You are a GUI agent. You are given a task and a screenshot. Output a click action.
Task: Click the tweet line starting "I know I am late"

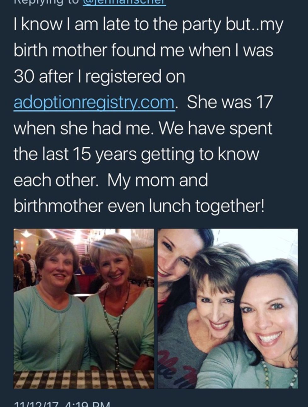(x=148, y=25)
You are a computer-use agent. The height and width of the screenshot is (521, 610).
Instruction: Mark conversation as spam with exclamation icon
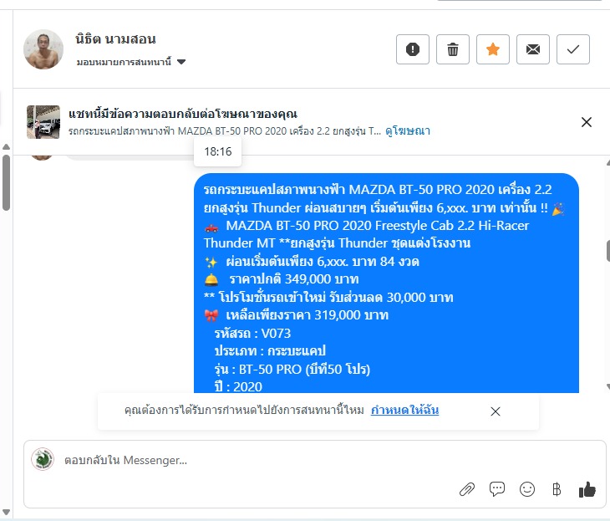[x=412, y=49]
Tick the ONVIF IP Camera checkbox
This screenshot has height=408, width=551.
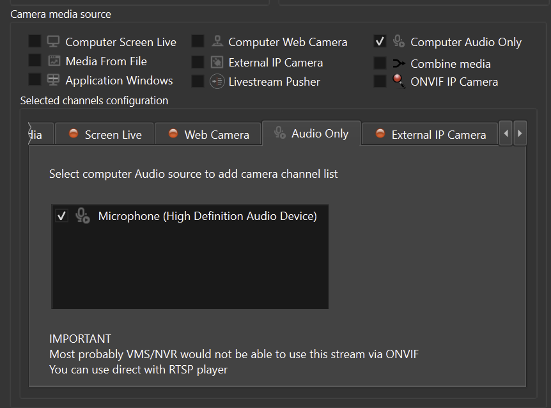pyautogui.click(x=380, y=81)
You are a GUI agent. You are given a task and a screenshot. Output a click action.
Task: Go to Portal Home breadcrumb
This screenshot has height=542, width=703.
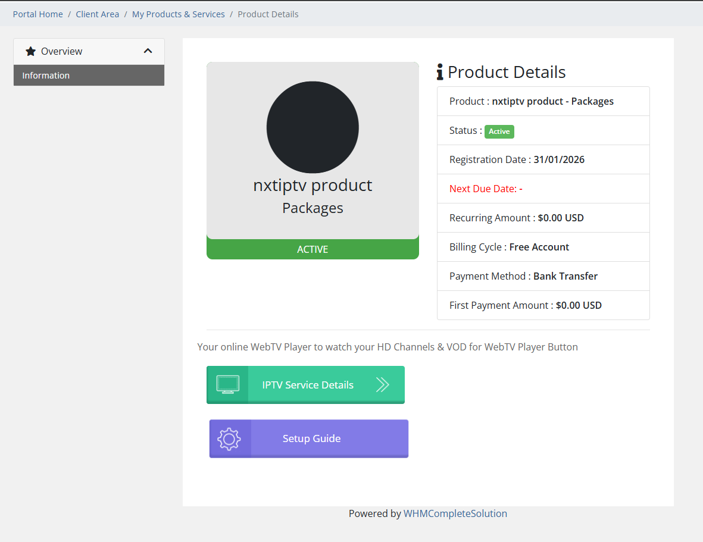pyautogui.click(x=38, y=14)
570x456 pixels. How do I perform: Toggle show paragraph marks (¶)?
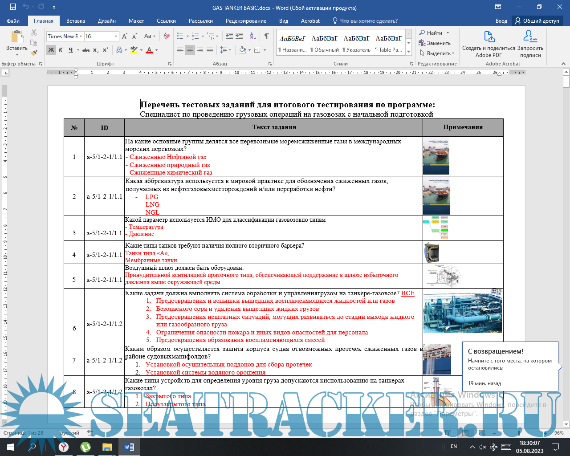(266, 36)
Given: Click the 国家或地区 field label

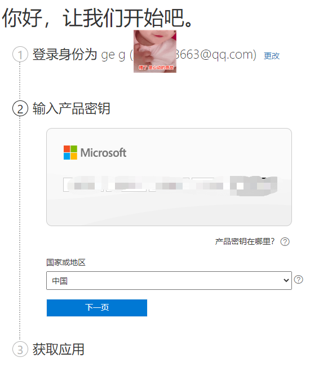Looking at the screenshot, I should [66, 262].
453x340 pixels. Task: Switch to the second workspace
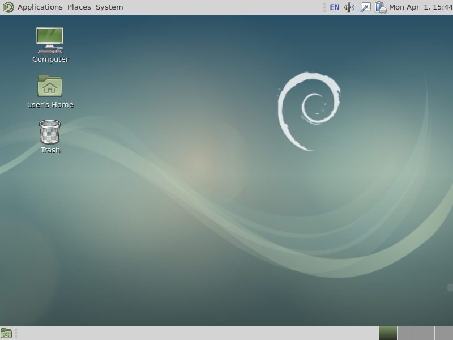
____
◆ Task statement ◆
Print, exactly and without pictures, the lines from the one holding "Task: Click the" through the last line of the entries above, both included.

◆ Task response ◆
Task: Click the tweet line starting "I know I am late"

(x=148, y=25)
You are a computer-use agent. The height and width of the screenshot is (521, 610).
Instruction: Mark conversation as spam with exclamation icon
[x=412, y=49]
Tick the ONVIF IP Camera checkbox
This screenshot has height=408, width=551.
pyautogui.click(x=380, y=81)
You are a GUI agent. You are given a task and a screenshot. Output a click action.
Task: Go to Portal Home breadcrumb
This screenshot has height=542, width=703.
pyautogui.click(x=38, y=14)
570x456 pixels. How do I perform: Toggle show paragraph marks (¶)?
(266, 36)
Given: Click the 国家或地区 field label

Looking at the screenshot, I should [66, 262].
453x340 pixels. Task: Switch to the second workspace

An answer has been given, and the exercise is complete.